Monday, January 26, 2009

"Sound science" vs. "rigid ideology"

President Obama has done a good thing. The complaints against him sound like my students complaining about not being allowed to turn in late work--both desperate and unconvincing. Why would environmental requirements be costly to auto companies when Toyota has proven that automotive cleanliness is a huge marketing boon? Why would car companies have to manufacture a different car to meet each state's requirements rather than a single model that conforms to all of them?

But this is not really a blog post about cars, the environment, or the laws governing them. This is a post about political language. I was delighted to see that the link I clicked, titled "Obama: 'Rigid Ideology Has Overruled Sound Science'", was about cars, and not about what I feared: embryonic stem cell research. Most of us that follow such things understand by now that "sound science" in the political realm is code for embryonic stem cell research.

Everyone, at arguably the most important time of their life, has been an embryo. We do not come from embryos, any more than we "come from" our infant, toddler, or teenage selves. We all were them. There is no discontinuity, biologically or ontologically, between that tiny bundle of cells and the first African American president it would become.
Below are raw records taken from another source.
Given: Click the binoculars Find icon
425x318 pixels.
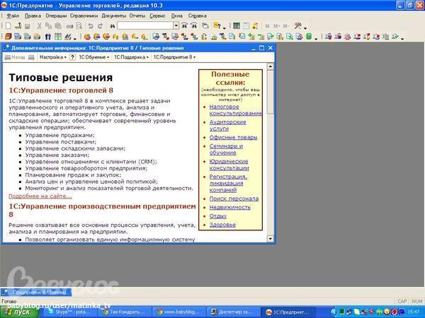Looking at the screenshot, I should (111, 25).
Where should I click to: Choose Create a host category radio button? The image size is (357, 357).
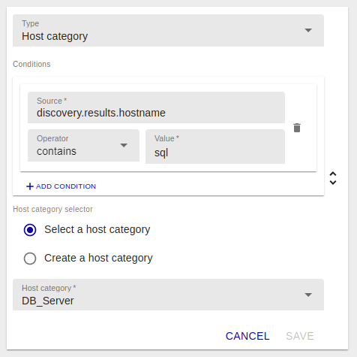tap(30, 259)
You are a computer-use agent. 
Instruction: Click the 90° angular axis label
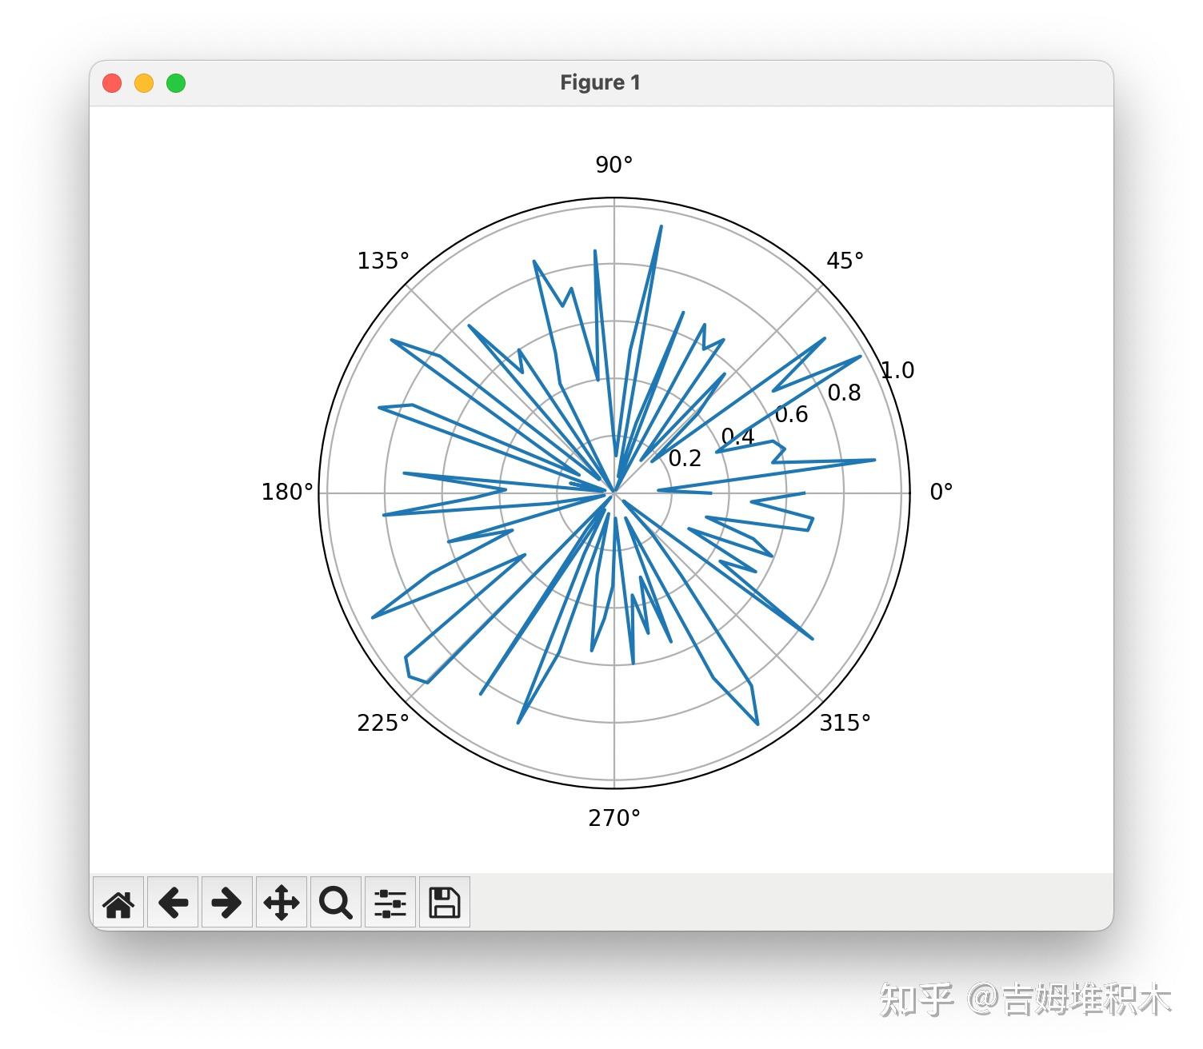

But, common sense aside, witness the power of words--such as the words of President Obama when he declared in his inagural speech that he would "put science in its rightful place." What is the rightful place of science? The revelation I received in Leuven was, years ago, that science itself does not answer that question. And if science, the only legitimate source of enforceable legislative truth, is silent on the question of its own "rightful place", then there is only one answer remaining to fill the void:

The rightful place of science is whatever we want it to be.

It is a fair wager that the next time President Obama invokes the dramatic language of "sound science" versus "rigid ideology", it will not be for such a benign purpose as environmental responsibility. Both terms are wildcards of immense political cash value. Does the technological data surrounding embryonic research teach a doctrine on whether it is right to do so? No? Then whence our answer? It seems we will be given two options: the gilded prose of a polished man who promises it is good, and "rigid ideology"; i.e., any belief structure that disagrees with him.